**SHORT PROBLEM:**
Reproduce word for word the part of the limerick archive page starting with "Here’s a sample" and going on through "part the thighs.".

**SELECTION:**
#####
Daily Limerick Archives: September 2000
Contains Mature (and immature) Content;If You’re a Minor, Go Away!
NOTE: DL has not yet taken the time to put "anchors" into the archives. Translation: You're gonna have to scroll all the way through the long-ass documents (use your "find" commands, squatlicks)!
Here’s a sample of the Daily Limerick FREE e-mail service! (Now in it’s second year of “service”!) You’ll find a sample limerick below!
So you’ve spotted that guy or gal that’s causing a dance in your pants—but what, oh what can you possibly say to pick him or her up? “You’ve got more legs than a bucket of chicken” is nice, but it takes a special kind of person to appreciate it, mainly people who don’t know English too well. Perhaps you should throw out a LIMERICK! For limericks truly sooth the soul and part the thighs.
#####
(Entries showing where items appear)
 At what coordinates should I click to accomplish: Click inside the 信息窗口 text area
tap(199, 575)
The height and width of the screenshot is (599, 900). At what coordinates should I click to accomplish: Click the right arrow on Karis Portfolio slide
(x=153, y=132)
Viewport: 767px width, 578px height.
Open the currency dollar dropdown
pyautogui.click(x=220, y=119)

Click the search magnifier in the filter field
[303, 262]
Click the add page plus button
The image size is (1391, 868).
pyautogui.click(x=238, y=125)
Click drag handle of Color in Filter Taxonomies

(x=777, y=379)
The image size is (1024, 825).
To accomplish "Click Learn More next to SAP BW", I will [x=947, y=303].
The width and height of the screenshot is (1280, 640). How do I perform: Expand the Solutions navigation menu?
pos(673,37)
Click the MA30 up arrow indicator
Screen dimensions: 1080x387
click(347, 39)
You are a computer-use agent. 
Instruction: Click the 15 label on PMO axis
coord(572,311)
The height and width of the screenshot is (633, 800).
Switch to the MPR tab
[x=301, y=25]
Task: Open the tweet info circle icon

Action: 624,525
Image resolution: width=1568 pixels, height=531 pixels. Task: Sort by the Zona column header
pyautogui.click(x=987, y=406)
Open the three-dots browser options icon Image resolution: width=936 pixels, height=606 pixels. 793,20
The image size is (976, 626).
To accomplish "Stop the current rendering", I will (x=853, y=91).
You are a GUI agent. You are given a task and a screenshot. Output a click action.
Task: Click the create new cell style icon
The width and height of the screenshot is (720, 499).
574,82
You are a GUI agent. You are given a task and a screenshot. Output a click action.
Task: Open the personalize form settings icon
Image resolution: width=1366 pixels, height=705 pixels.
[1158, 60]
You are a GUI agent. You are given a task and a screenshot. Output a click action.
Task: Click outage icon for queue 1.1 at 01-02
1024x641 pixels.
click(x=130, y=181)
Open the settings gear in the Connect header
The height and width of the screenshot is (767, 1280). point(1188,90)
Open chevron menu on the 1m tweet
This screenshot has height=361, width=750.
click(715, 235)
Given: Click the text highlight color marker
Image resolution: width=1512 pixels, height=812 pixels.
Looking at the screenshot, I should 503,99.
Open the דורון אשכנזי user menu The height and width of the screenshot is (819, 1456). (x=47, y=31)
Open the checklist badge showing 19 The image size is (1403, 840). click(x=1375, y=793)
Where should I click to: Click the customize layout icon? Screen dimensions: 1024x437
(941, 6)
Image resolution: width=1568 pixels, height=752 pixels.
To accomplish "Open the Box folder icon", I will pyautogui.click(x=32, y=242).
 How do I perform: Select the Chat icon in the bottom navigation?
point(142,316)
#####
**WRITTEN SOLUTION:**
Here’s a sample of the Daily Limerick FREE e-mail service! (Now in it’s second year of “service”!) You’ll find a sample limerick below!
So you’ve spotted that guy or gal that’s causing a dance in your pants—but what, oh what can you possibly say to pick him or her up? “You’ve got more legs than a bucket of chicken” is nice, but it takes a special kind of person to appreciate it, mainly people who don’t know English too well. Perhaps you should throw out a LIMERICK! For limericks truly sooth the soul and part the thighs.